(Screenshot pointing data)
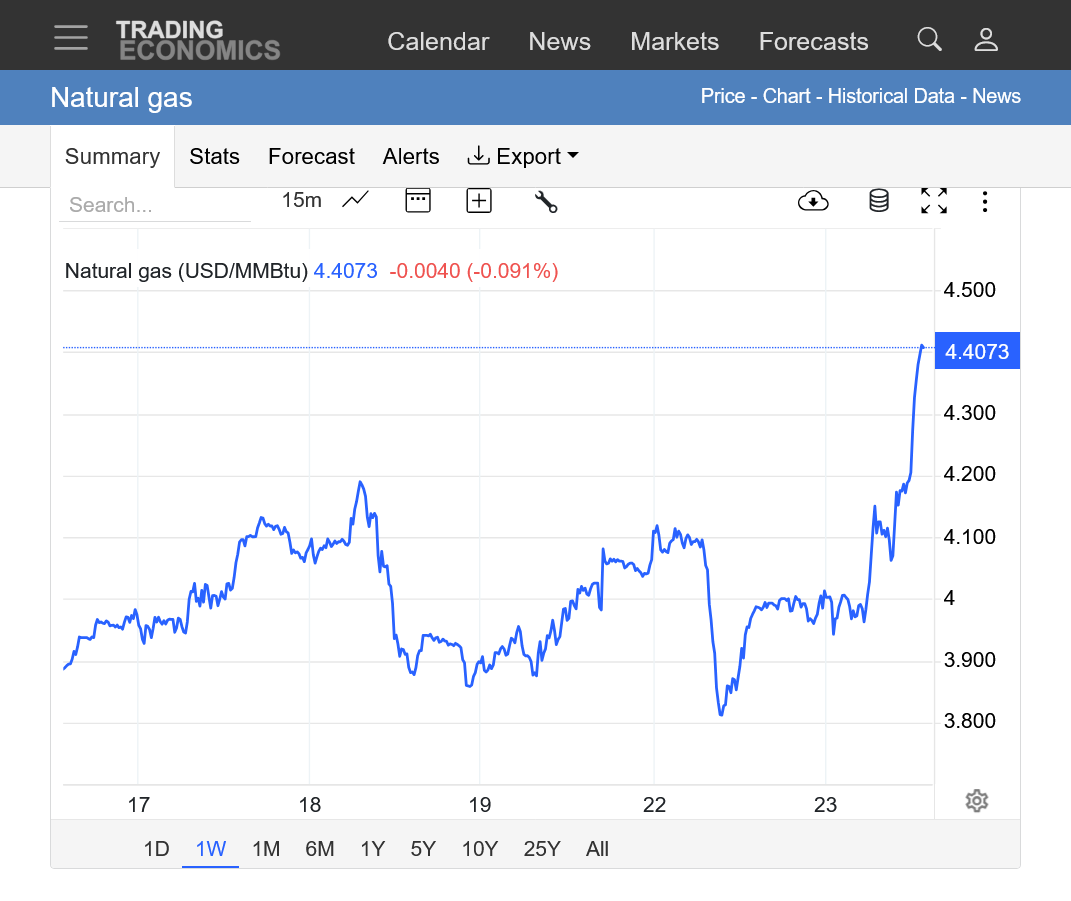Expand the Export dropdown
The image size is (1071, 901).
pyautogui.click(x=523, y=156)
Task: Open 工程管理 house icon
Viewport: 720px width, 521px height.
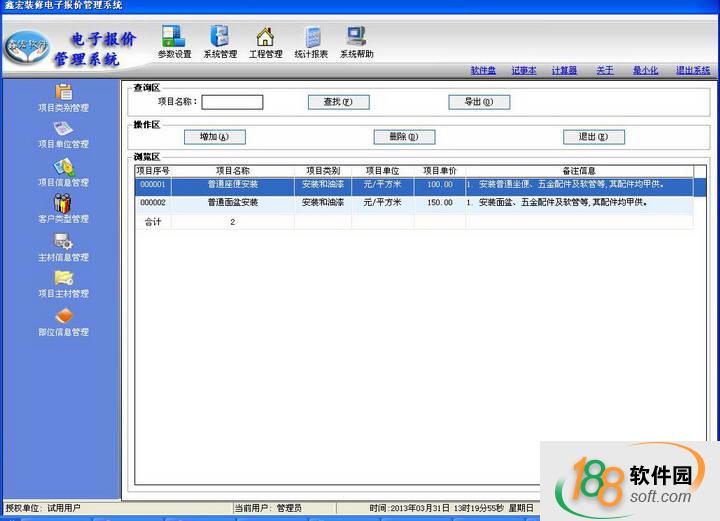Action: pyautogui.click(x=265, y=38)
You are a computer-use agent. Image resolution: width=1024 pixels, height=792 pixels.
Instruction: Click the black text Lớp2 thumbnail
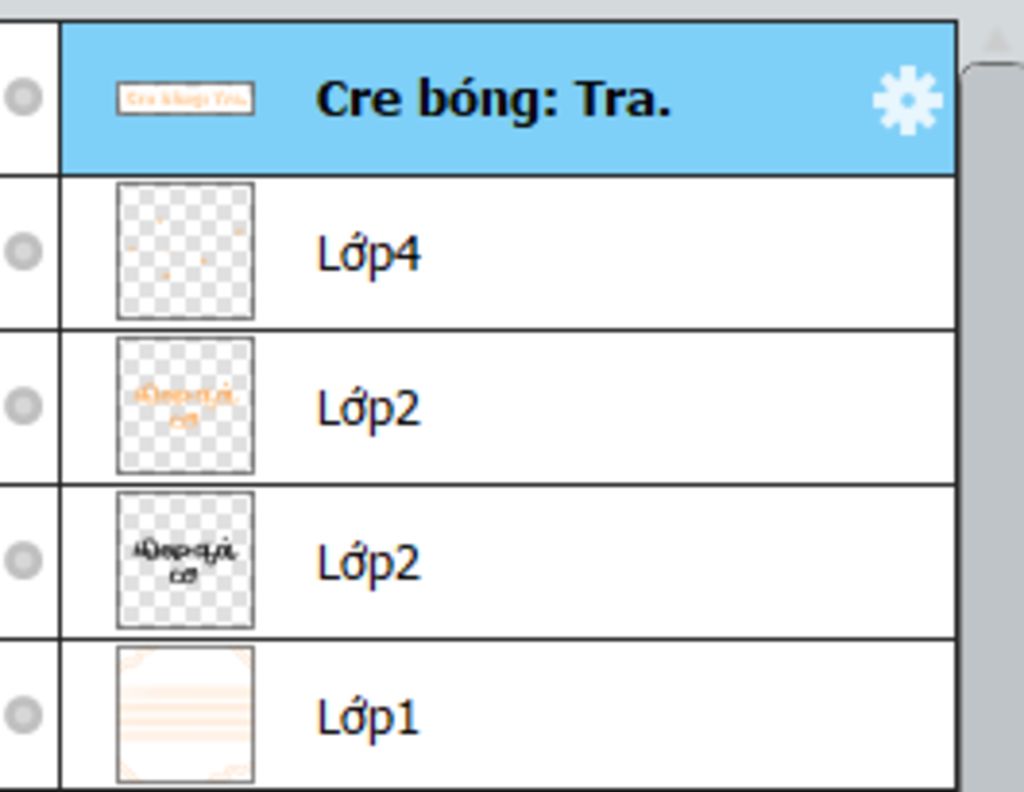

*What the task requires*
Print the lines of the records again word for word, omitting the pictures.

*Correct answer*
Expand the Export dropdown
The image size is (1071, 901).
pyautogui.click(x=523, y=156)
Task: Open 工程管理 house icon
Viewport: 720px width, 521px height.
Action: pyautogui.click(x=265, y=38)
You are a computer-use agent. Image resolution: width=1024 pixels, height=792 pixels.
Instruction: Click the black text Lớp2 thumbnail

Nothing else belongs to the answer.